§ **Activity**
What you return should be the complete data below, word for word, with no pictures in it.

[Saved entries]

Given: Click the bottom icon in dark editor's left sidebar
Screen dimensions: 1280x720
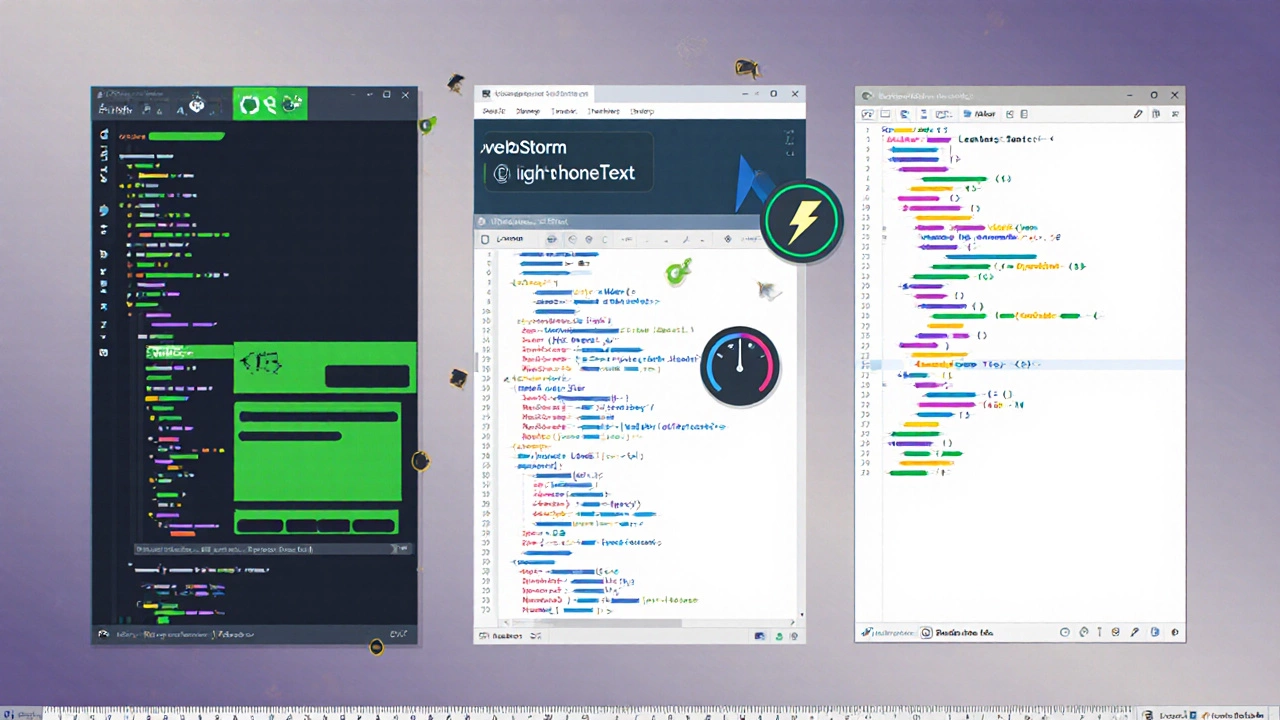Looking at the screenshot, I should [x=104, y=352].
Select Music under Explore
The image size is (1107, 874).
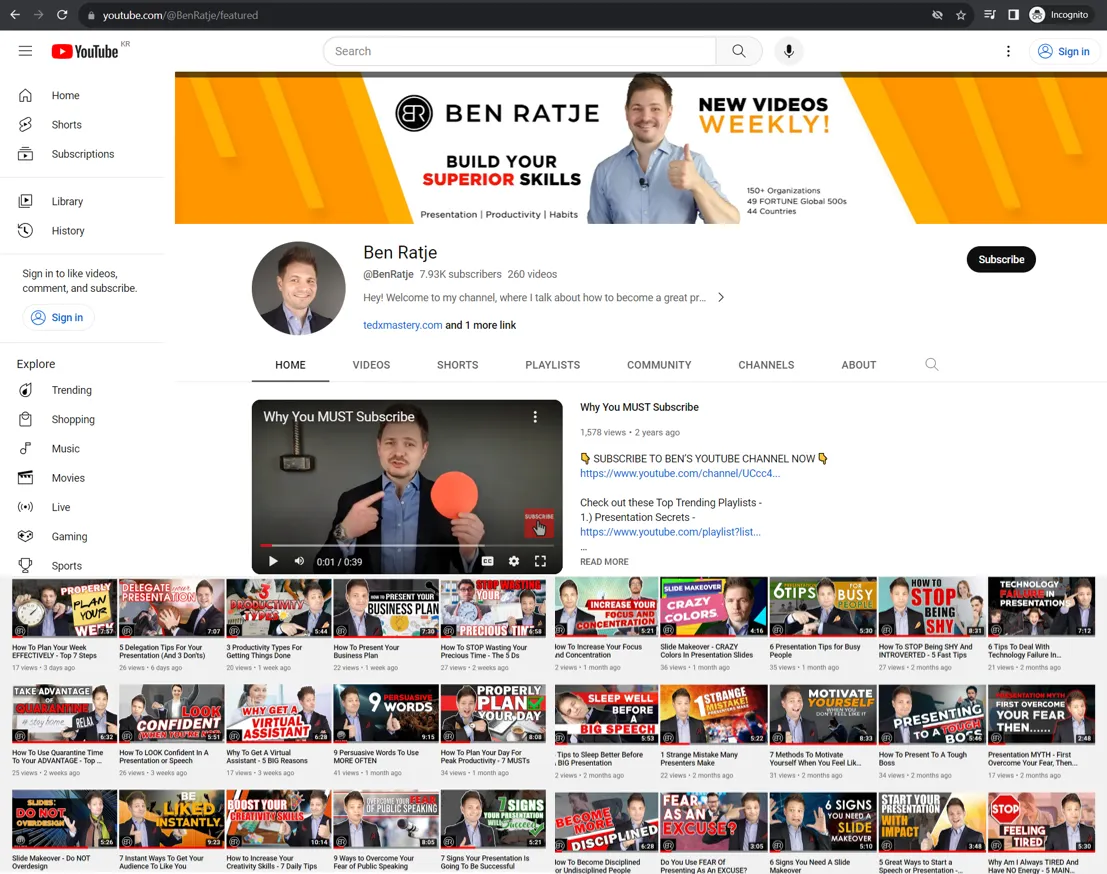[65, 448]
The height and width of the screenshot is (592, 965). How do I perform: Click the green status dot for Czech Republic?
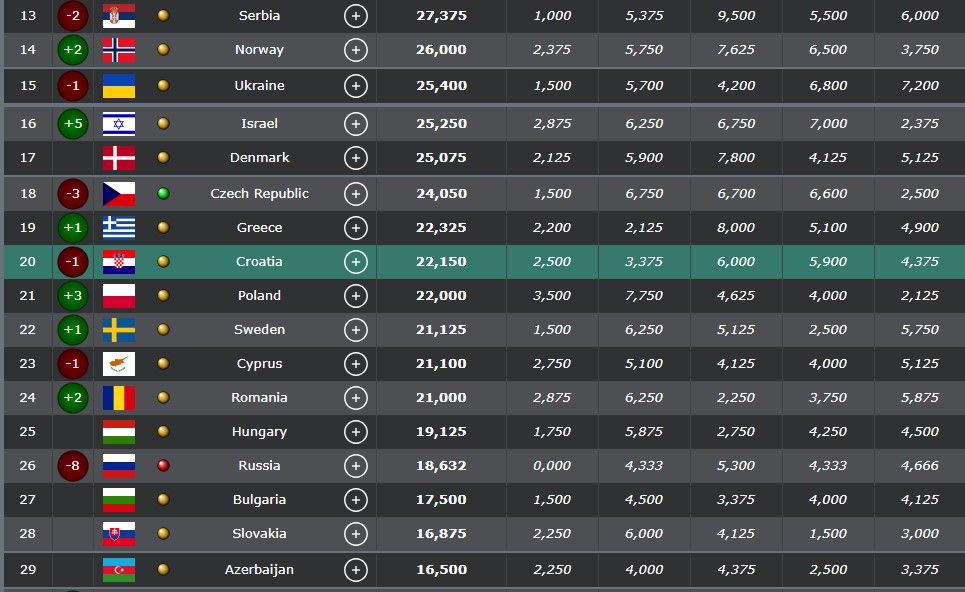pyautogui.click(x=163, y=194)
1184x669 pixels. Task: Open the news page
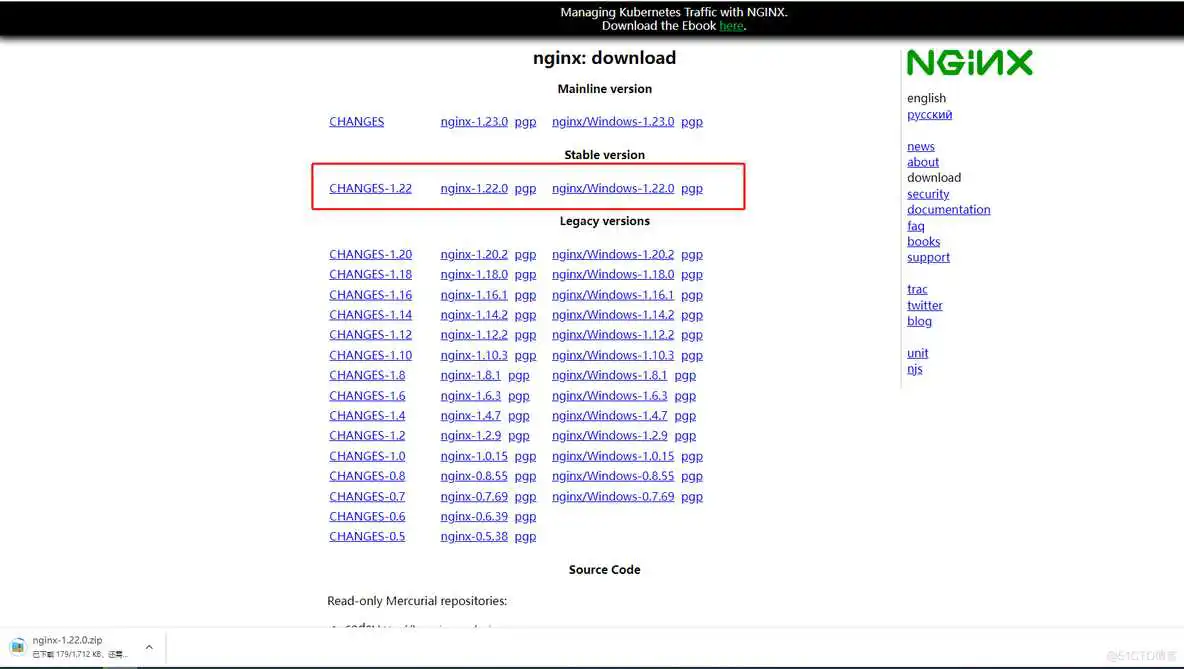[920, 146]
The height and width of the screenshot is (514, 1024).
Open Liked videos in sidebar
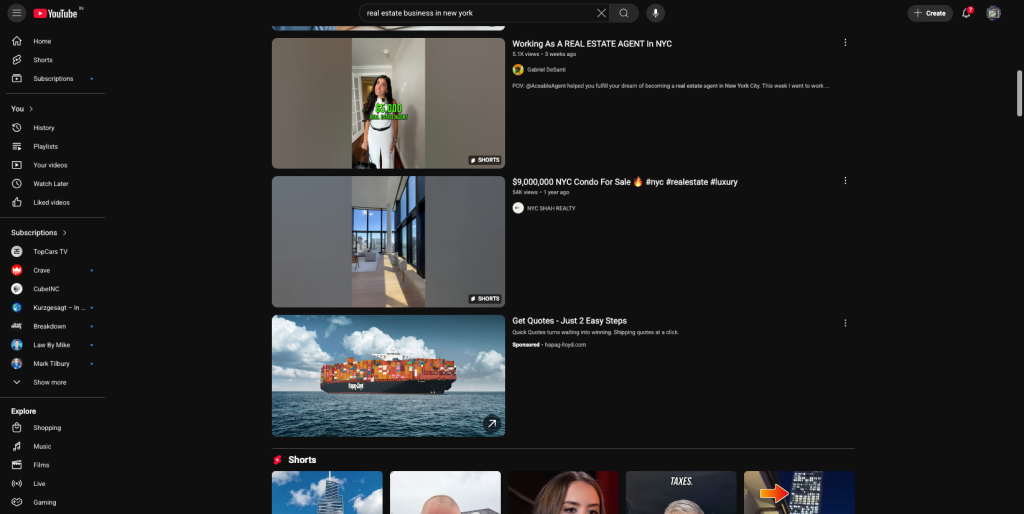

§ **Problem solution**
Given: Click the bottom icon in dark editor's left sidebar
Screen dimensions: 1280x720
Looking at the screenshot, I should [x=104, y=352].
Select Music under Explore
The image size is (1107, 874).
[65, 448]
The height and width of the screenshot is (592, 965). How do I perform: Click the green status dot for Czech Republic?
pyautogui.click(x=163, y=194)
1184x669 pixels. Task: Open the news page
[920, 146]
The height and width of the screenshot is (514, 1024).
Open Liked videos in sidebar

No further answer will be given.